F. Supervision of Employees.

(1) A licensee shall at all times reasonably and adequately supervise the work-related activities of each employee working at a location authorized by this section.

(2) If the Commissioner determines that the licensee does not provide reasonable and adequate supervision of the employee, after written notice from the Commissioner, and within 5 business days of receiving such notice, the licensee will terminate the employee’s eligibility to work at a location provided for under this regulation.

(3) A licensee shall maintain and update, as appropriate, written records with respect to an employee working from locations provided for in this section, including the initial authorization to work from any such location, any updated authorization, and information regarding the location and any due diligence the license has undertaken to ensure compliance with this regulation.

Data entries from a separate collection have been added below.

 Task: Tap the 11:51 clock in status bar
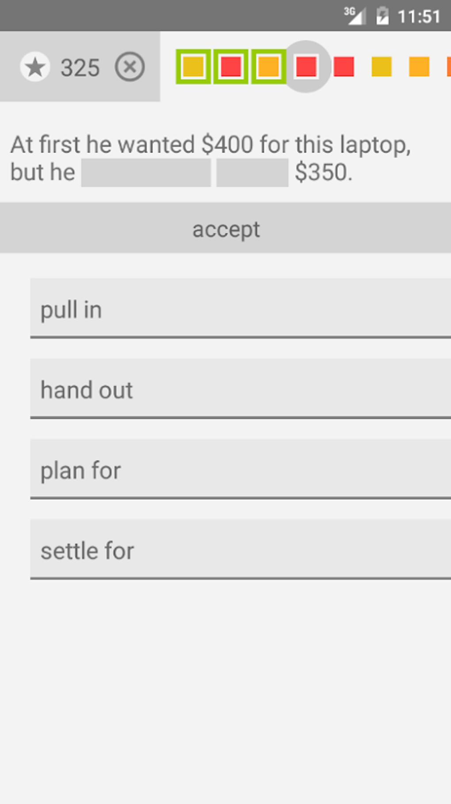(419, 17)
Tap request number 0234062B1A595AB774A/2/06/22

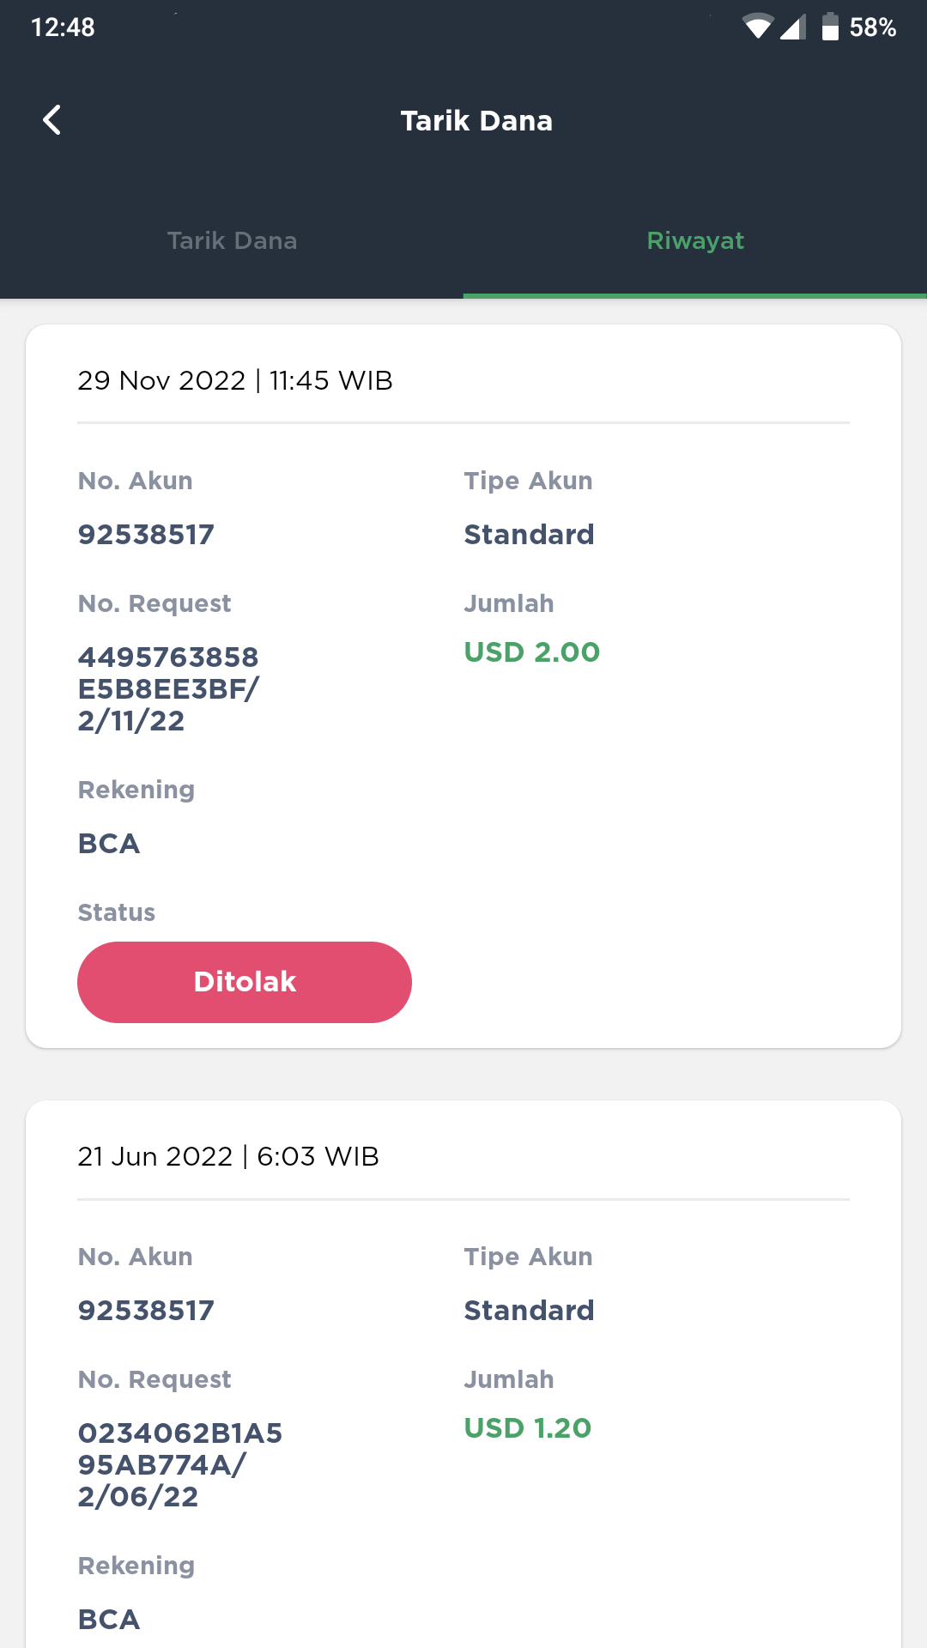180,1465
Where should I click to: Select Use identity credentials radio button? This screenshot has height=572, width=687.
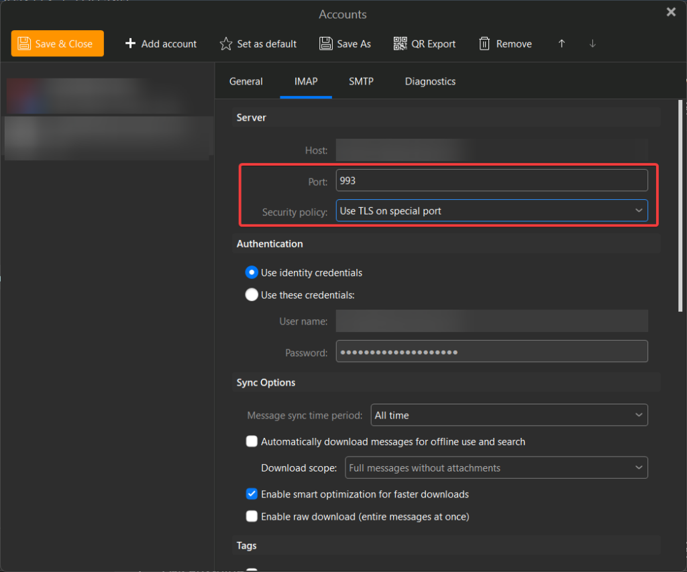[x=252, y=272]
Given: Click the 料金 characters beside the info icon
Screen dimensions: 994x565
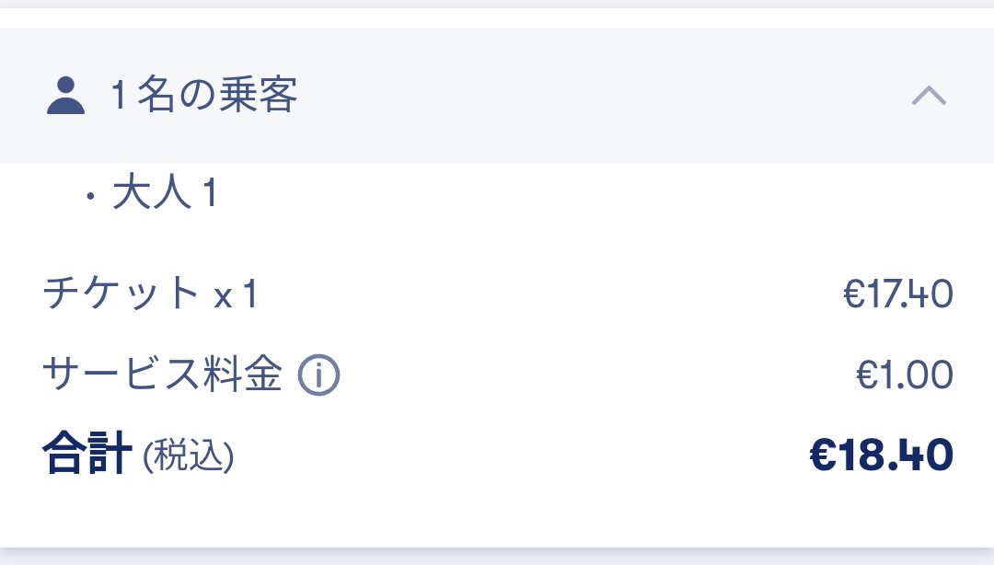Looking at the screenshot, I should tap(243, 375).
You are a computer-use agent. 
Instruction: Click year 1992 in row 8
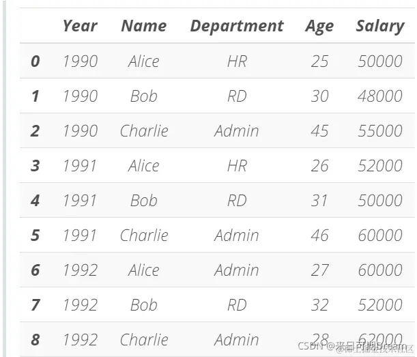coord(81,340)
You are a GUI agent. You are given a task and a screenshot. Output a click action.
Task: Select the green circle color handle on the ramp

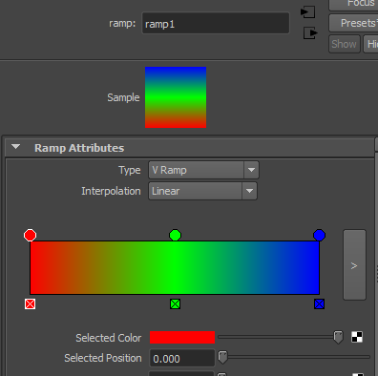175,236
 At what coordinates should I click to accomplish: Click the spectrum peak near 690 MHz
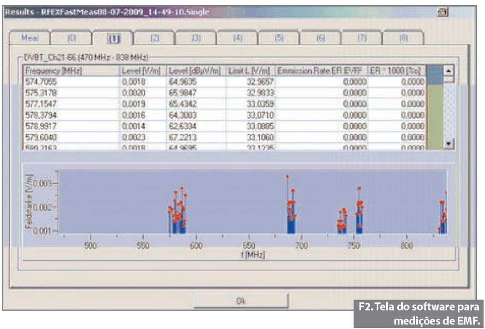pos(288,177)
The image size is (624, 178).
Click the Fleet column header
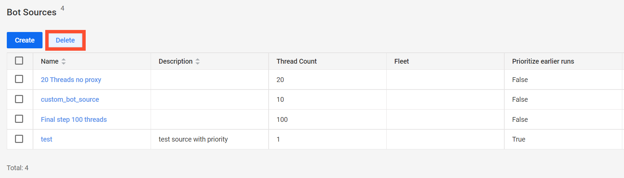coord(402,61)
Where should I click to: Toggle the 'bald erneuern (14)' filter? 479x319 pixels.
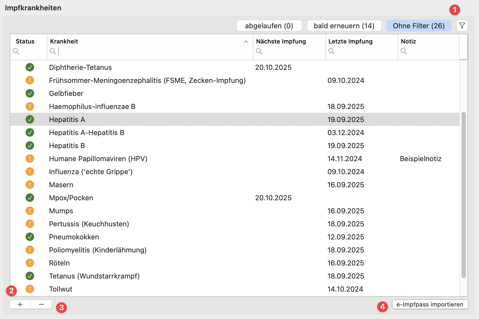click(x=344, y=26)
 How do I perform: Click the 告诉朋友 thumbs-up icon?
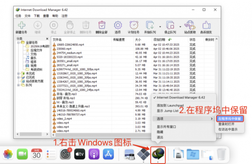[x=206, y=26]
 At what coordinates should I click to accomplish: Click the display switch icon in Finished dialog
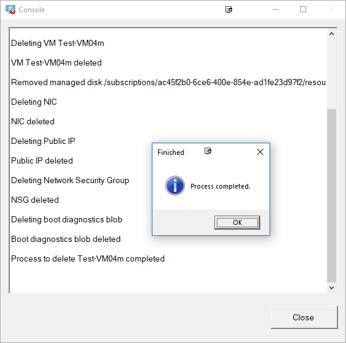[208, 151]
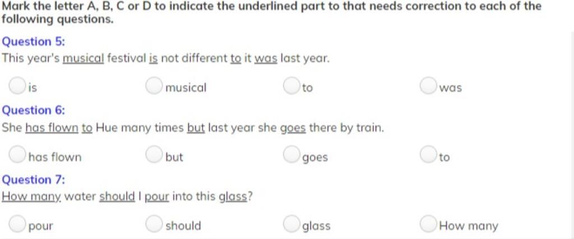The height and width of the screenshot is (239, 574).
Task: Click the 'Question 7:' heading
Action: click(33, 180)
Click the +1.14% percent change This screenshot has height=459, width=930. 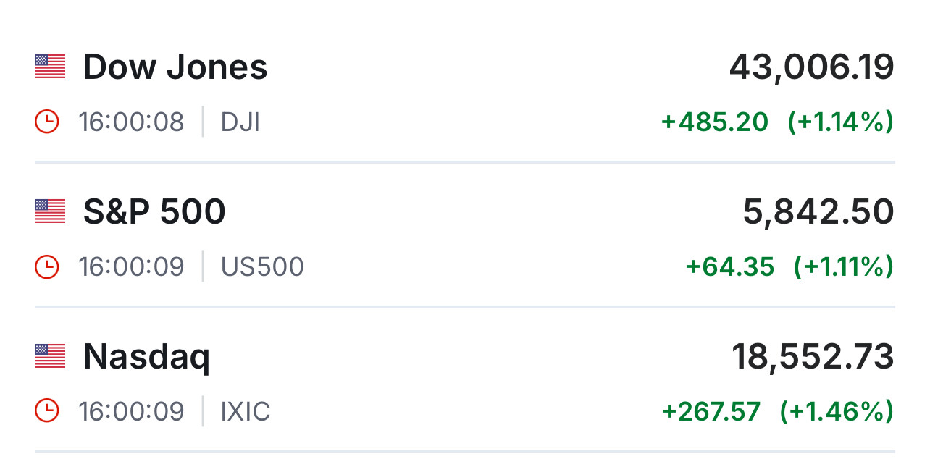[x=841, y=122]
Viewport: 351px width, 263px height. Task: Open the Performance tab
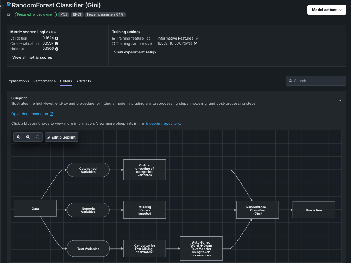(x=44, y=81)
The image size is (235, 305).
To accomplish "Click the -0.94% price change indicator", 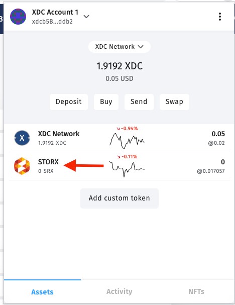I will point(127,128).
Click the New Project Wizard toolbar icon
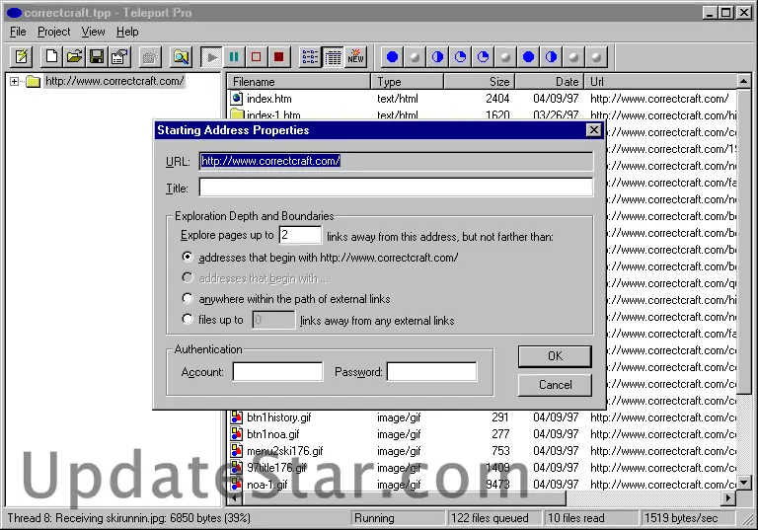The image size is (758, 530). [21, 56]
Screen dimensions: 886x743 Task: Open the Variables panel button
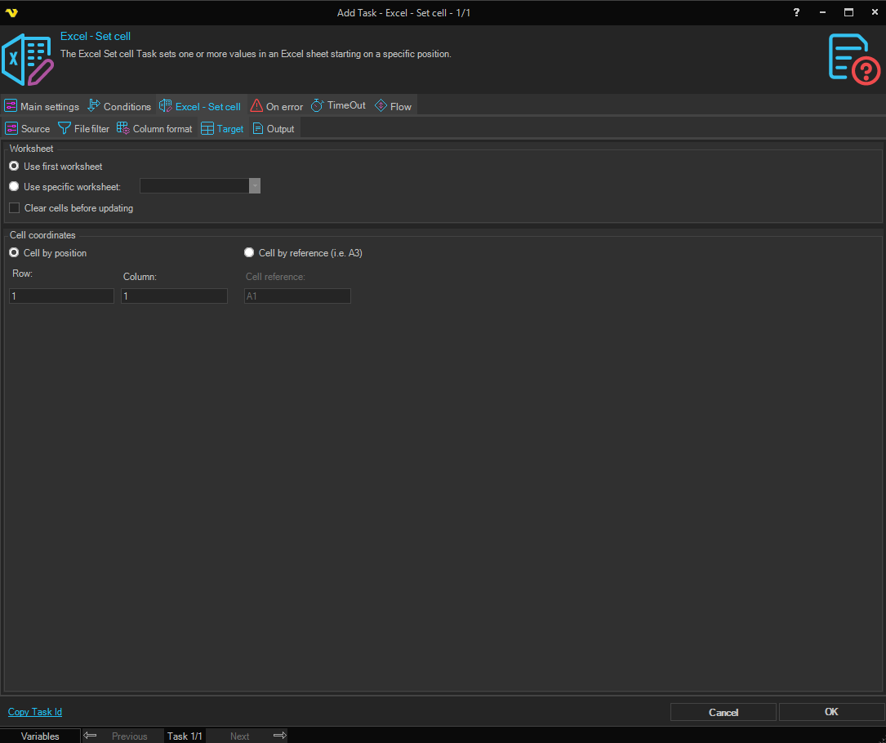(x=40, y=736)
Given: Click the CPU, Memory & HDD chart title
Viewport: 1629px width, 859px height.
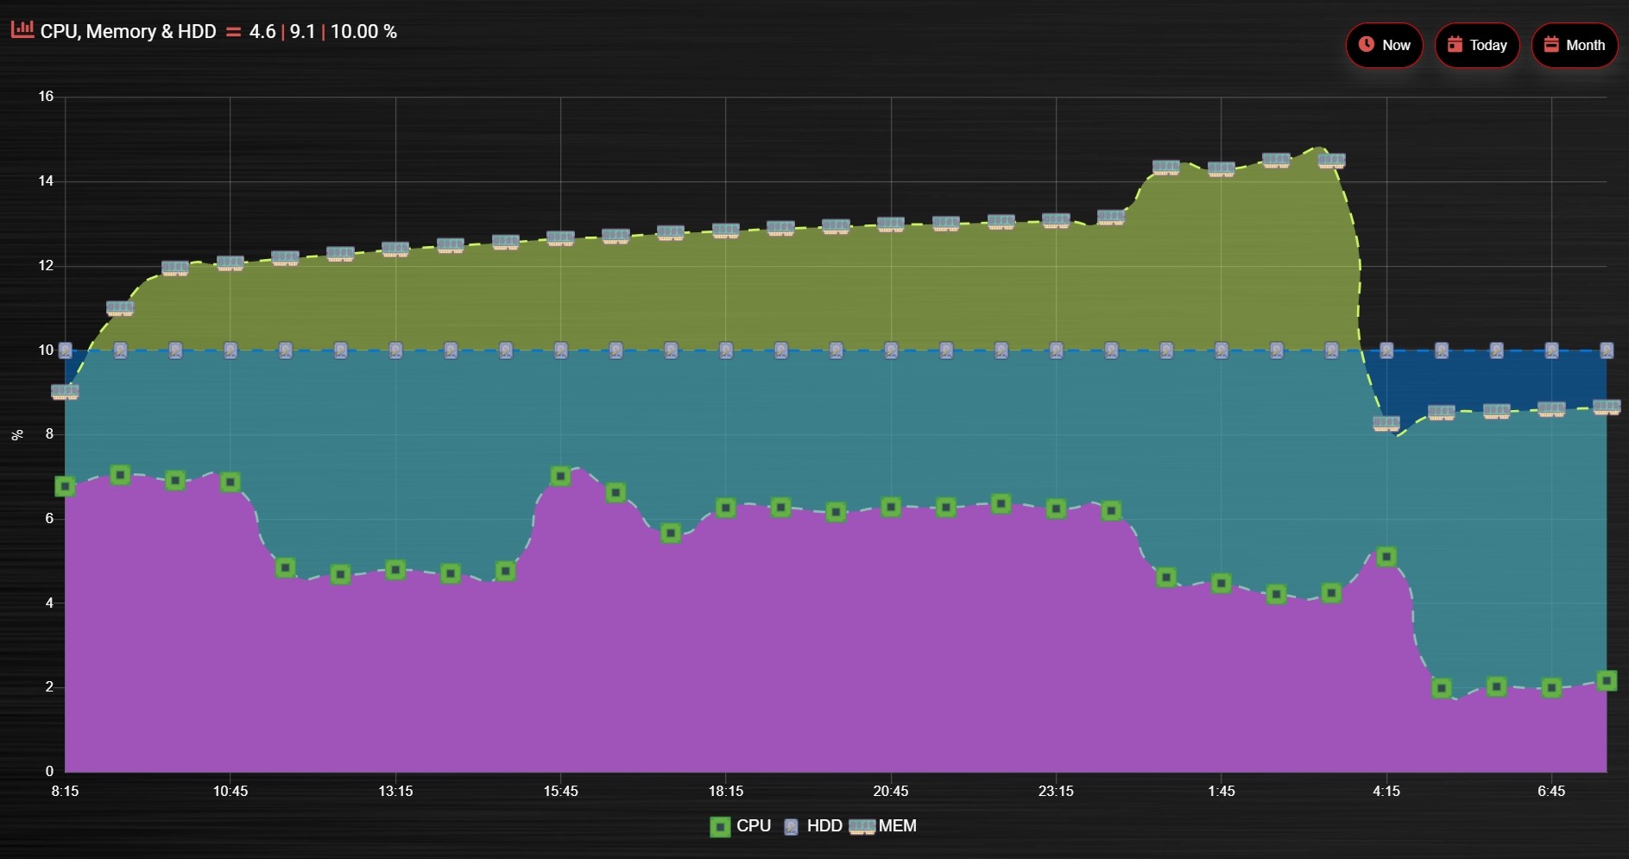Looking at the screenshot, I should pos(129,31).
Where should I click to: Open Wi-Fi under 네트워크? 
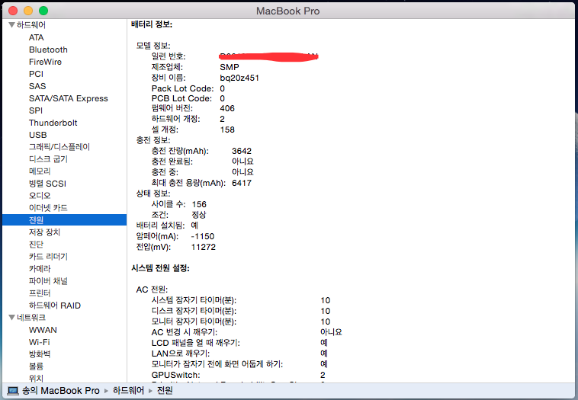[40, 342]
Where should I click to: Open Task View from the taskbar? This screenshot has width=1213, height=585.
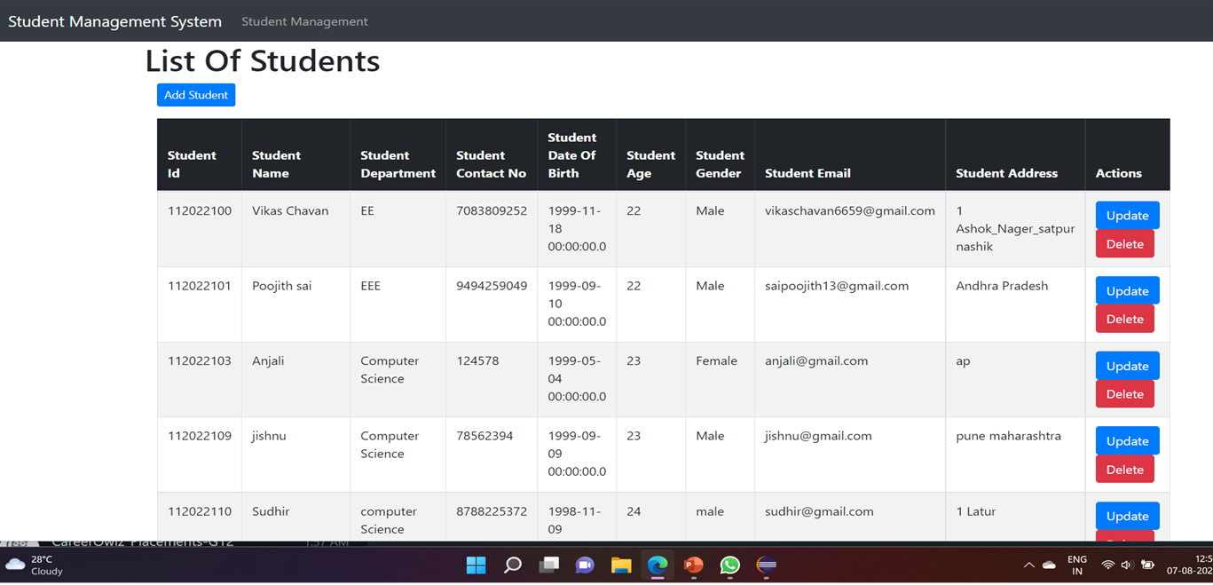click(548, 565)
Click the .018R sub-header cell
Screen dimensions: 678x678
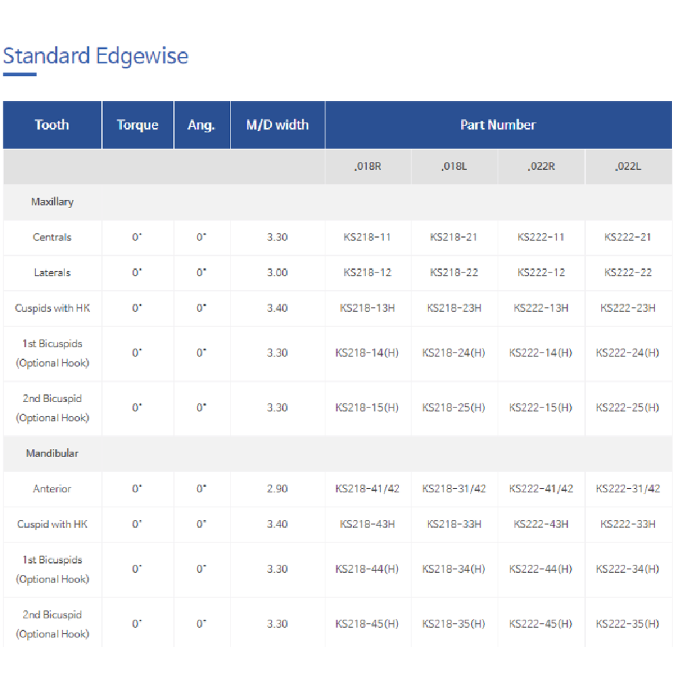[367, 166]
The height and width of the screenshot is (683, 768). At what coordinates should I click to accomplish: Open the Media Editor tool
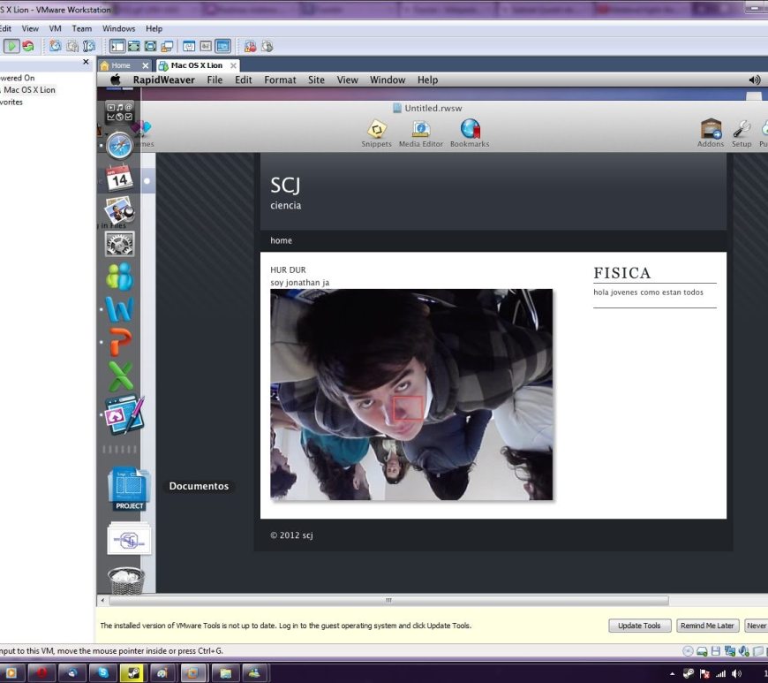tap(420, 131)
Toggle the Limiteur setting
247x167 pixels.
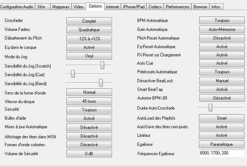pos(222,135)
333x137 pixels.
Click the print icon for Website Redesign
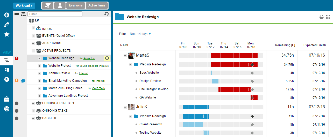[321, 17]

(4) The licensee shall retain the records required by §F(3) of this regulation for the greater of 2 years from the date the employee ceases using such location in connection with the business for which a license is required or any retention period required by applicable law or regulation.

G. Identification of Licensee. The employee may not, in connection with the business for which a license is required, conceal, misrepresent or otherwise mislead any person with respect to the identity of the licensee.

H. Principal Executive Office. The licensee shall, at a minimum, maintain a principal executive office.

I. Security Breach. If a breach of the security of a system occurs at a location provided for in this regulation, the following steps shall be taken:

(1) Upon learning of the breach of the security of a system, the employee shall immediately notify the licensee;

(2) Upon learning of the breach of the security of a system, the licensee shall within 72 hours notify the Commissioner and make any other notifications that may be required under applicable law or regulation;

(3) The licensee shall investigate the breach of the security of a system and document its findings, including the remedial steps, if any, that have been undertaken by the licensee to remediate any harm to consumers and to update policies, procedures, and processes as a result of the findings; and

(4) If requested by the Commissioner, the licensee shall provide a copy of the documentation of the investigation required in this section.